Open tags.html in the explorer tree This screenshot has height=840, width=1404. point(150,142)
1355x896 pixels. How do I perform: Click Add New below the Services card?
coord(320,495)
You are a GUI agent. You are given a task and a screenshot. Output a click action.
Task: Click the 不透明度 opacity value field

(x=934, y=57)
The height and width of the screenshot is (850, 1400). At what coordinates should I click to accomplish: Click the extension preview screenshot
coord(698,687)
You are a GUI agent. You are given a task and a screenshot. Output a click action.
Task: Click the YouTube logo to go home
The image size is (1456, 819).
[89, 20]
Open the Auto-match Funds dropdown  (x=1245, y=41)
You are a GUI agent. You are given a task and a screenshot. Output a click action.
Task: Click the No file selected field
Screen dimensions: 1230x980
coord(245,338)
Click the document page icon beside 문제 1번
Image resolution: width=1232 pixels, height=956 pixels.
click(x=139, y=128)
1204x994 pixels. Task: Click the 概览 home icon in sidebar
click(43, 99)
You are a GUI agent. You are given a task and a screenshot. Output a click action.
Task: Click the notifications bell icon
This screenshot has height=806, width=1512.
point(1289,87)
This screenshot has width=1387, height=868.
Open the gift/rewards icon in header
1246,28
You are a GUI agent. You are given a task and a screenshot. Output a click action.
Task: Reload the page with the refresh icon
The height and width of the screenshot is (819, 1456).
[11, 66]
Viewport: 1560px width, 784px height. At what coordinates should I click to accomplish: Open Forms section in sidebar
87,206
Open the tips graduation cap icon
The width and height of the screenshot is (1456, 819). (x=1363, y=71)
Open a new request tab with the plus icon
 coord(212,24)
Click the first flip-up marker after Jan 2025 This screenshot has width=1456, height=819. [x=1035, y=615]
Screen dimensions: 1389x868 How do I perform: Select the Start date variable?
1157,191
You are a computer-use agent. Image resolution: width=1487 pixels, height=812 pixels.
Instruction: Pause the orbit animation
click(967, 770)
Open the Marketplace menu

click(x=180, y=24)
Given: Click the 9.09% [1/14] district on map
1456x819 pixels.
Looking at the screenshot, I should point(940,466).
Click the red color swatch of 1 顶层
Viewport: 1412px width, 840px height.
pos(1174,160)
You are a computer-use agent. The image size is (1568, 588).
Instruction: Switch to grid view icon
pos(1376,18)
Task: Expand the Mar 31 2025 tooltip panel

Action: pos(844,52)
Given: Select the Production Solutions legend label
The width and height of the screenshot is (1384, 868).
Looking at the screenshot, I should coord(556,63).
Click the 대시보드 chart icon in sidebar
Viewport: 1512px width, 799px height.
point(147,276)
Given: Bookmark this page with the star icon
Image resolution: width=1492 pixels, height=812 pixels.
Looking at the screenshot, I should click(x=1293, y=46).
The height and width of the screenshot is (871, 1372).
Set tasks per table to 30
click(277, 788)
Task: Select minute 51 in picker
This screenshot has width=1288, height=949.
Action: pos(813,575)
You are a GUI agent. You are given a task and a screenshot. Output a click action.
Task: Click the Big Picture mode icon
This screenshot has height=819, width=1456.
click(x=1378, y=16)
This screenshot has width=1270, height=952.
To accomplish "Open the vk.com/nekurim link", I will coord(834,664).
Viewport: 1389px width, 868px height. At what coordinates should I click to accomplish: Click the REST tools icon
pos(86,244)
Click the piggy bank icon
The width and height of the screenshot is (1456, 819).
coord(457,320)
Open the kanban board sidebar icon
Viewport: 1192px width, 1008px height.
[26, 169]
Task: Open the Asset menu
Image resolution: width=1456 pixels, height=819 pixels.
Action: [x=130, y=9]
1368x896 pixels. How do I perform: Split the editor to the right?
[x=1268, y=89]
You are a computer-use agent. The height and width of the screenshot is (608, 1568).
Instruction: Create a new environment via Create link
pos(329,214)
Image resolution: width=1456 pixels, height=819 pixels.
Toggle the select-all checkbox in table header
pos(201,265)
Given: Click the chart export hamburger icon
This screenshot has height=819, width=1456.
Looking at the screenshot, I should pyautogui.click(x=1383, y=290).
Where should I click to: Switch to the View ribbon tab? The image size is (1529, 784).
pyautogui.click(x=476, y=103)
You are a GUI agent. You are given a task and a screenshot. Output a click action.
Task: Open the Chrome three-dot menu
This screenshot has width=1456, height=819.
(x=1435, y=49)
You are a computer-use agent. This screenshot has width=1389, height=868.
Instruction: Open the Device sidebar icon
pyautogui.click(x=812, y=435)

» **Assignment**
Out of the material above, select every line that holds the string "page".

» **Result for this task**
Click the document page icon beside 문제 1번
Task: Reload the page with the refresh icon
Given: Bookmark this page with the star icon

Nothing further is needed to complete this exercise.